Without some sort of sentient beings to propose the existence of gods, you have no substance whatsoever for the ideas that go by that name.

It is, and has always been, a human duty to tell what use we have for those labels. And far more often than not we pretend otherwise.
 

SalixIncendium

अहं ब्रह्मास्मि
Staff member
Premium Member
Geez...there was a topic? Well discussing a topic is a bit like riding a moncycle for me...I try my best stay on but I know I'm gonna fall off sooner or later. Anyways in the OP you asked...
Yes, believe it or not. And agreed. Most threads will wander off on tangents, but this one went sideways right out of the gate with people reading the title, ignoring the OP, and just stating what their problem was with God and US presidents.

I'm not sure how anyone could either of those two questions without talking about "the being, deity, concept..." etc they are referring to when they use the term...but pressing on regardless...
Of course. But people went on to do that without regard for what the OP asked.

What do I think can be done to communicate what is being referred to...etc?

Going back to the first question...I don't have a religion and as expat Brit in a predominantly religious part of the world I am a cultural misfit...

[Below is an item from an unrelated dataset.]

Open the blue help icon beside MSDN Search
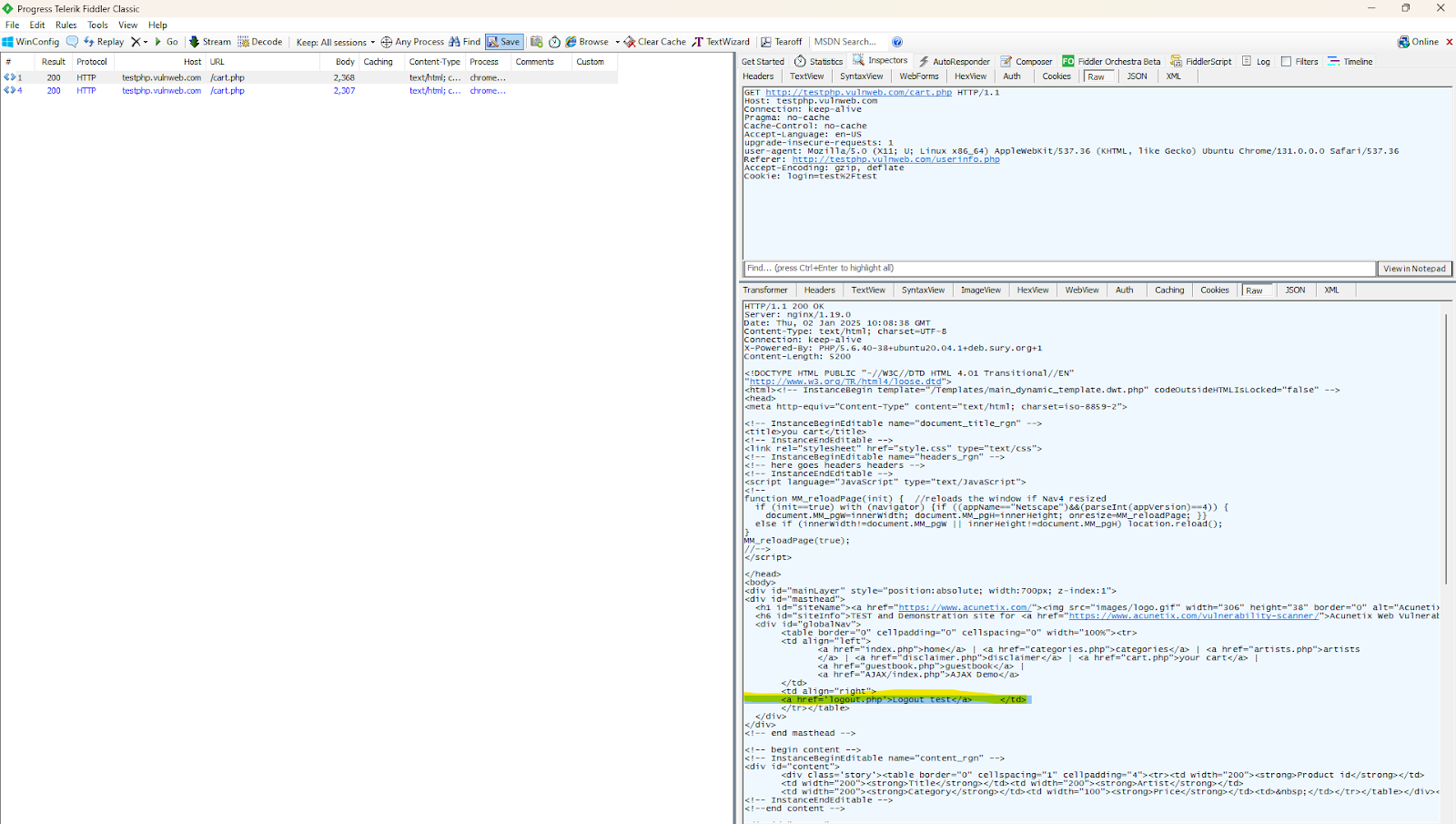The width and height of the screenshot is (1456, 824). pos(897,42)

... I do know what I mean when I use the term God...

...but I don't see how that helps anyone else...if they really want to know they could always ask...and I'll happily tell them ...then they'll say "oh" and continue the rest of their life as if I'd never explained it to them.
I find myself doing just that. In a discussion about God with someone else, I make no assumptions about what they are referring to; I will definitely ask.

And more often than not, it's Yahweh/Jehovah/Elohim/Hashem...even with atheists. But other religions will use the term "God" (not "god") for something entirely different.
 

siti

Well-Known Member
And more often than not, it's Yahweh/Jehovah/Elohim/Hashem...even with atheists. But other religions will use the term "God" (not "god") for something entirely different.
Yes indeed! Then there is also the more philosophical (less religious) "God" - "ground of being", "ultimate reality"...that kind of thing...which is really more of a placeholder for the as yet unknown answer to the biggest "why?" question of all - why is there anything at all?

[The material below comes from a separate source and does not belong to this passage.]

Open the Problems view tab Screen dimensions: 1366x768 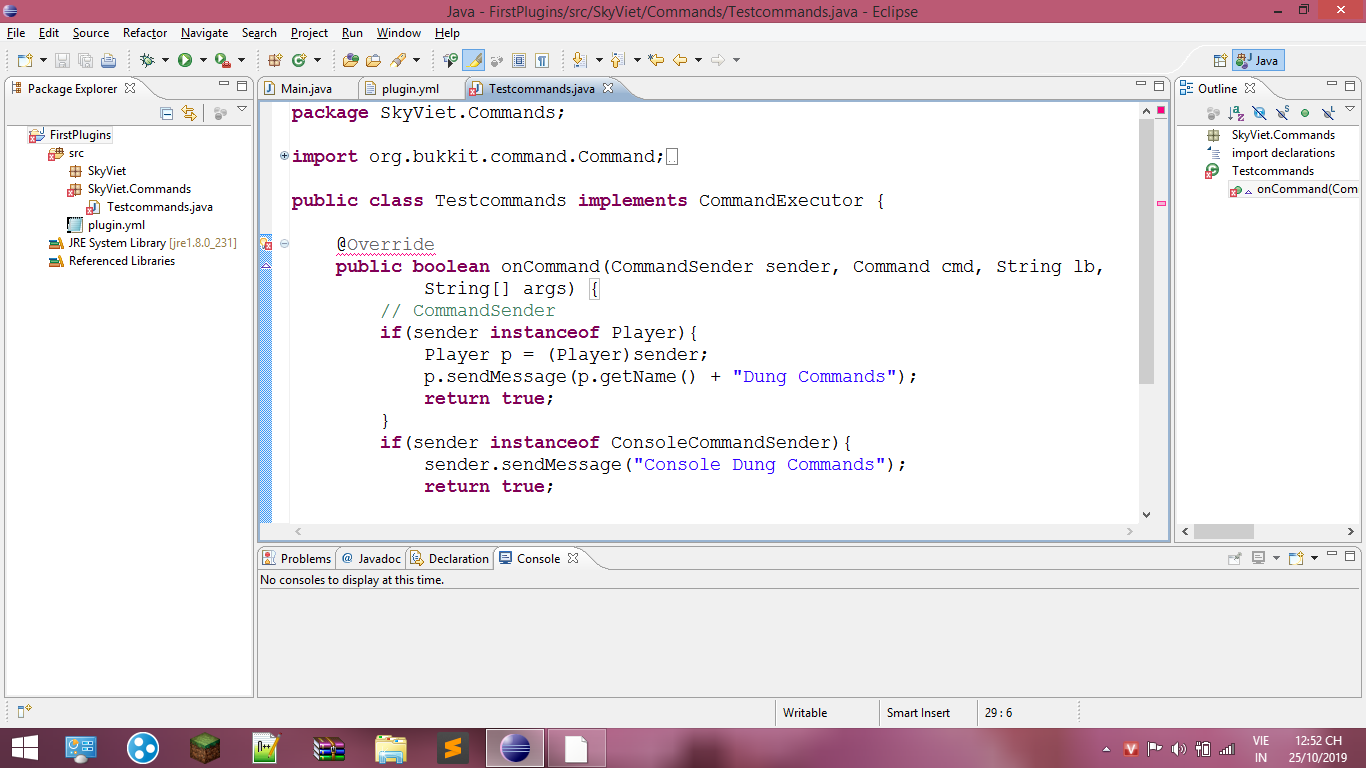[297, 559]
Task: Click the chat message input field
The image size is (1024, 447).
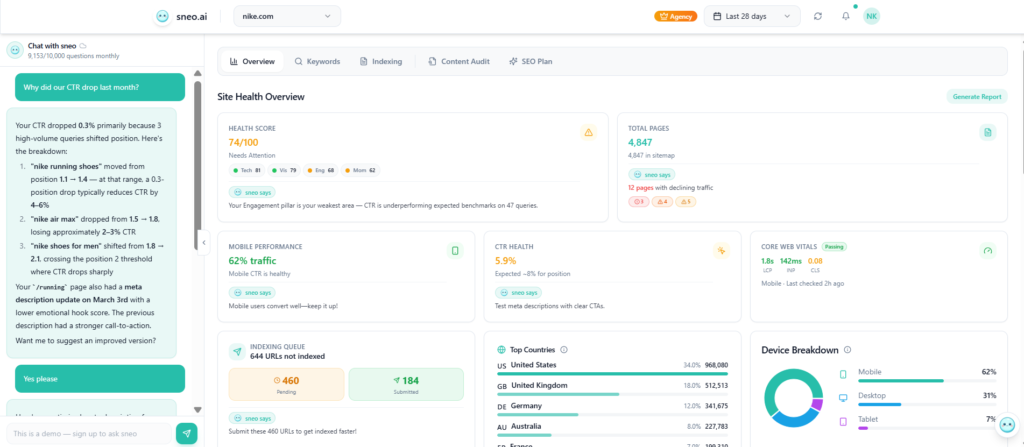Action: click(88, 432)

Can I stay on topic by clarifying that "my culture" is held by a very small minority (of just one and even he's not sure about it)? If so then when we in my culture say "God", we don't mean any of those things (I may sometime post a new thread that explains what I mean by "God" but that's definitely not the point of this one)...all of which probably means there is absolutely no point whatsoever in discussing the matter of "God" with me...and yet we continue...

..."twas six blind man of Hindustan..."
 

Hockeycowboy

Witness for Jehovah
Premium Member
Judaism never accepted the notion that God could have a son...still less a human one...before, during and after the emergence of Christianity such an idea would have been heretical to Judaism.
Where did you come up with that?
More “traditional” Judaism, maybe…
But the Israelites considered the angels as “sons of God”.
You can read it for yourself at Job 1:6, Job 2:1, & Job 38:7, written by Moses.

According to Wikipedia…
Sons of God - Wikipedia
in the “Hebrew Bible….
All of the earliest sources [of Genesis 6:2] interpret the "sons of God" as angels. From the third century BCE onwards, references are found in the Enochic literature, the Dead Sea Scrolls (the Genesis Apocryphon, the Damascus Document, 4Q180), Jubilees, the Testament of Reuben, 2 Baruch, Josephus, and the book of Jude (compare with 2 Peter 2). This is also the meaning of the only two identical occurrences of bene ha elohim in the Hebrew Bible (Job 1:6 and 2:1), and of the most closely related expressions (refer to the list above). In the Septuagint, the interpretive reading "angels" is found in Codex Alexandrinus, one of four main witnesses to the Greek text.”


Ancient Jews even believed Adam, given life by Yahweh, was God’s son.

Modern Judaism has too many schisms (traditions?); there’s no consensus. So I’ll stick with the older, less corrupted view.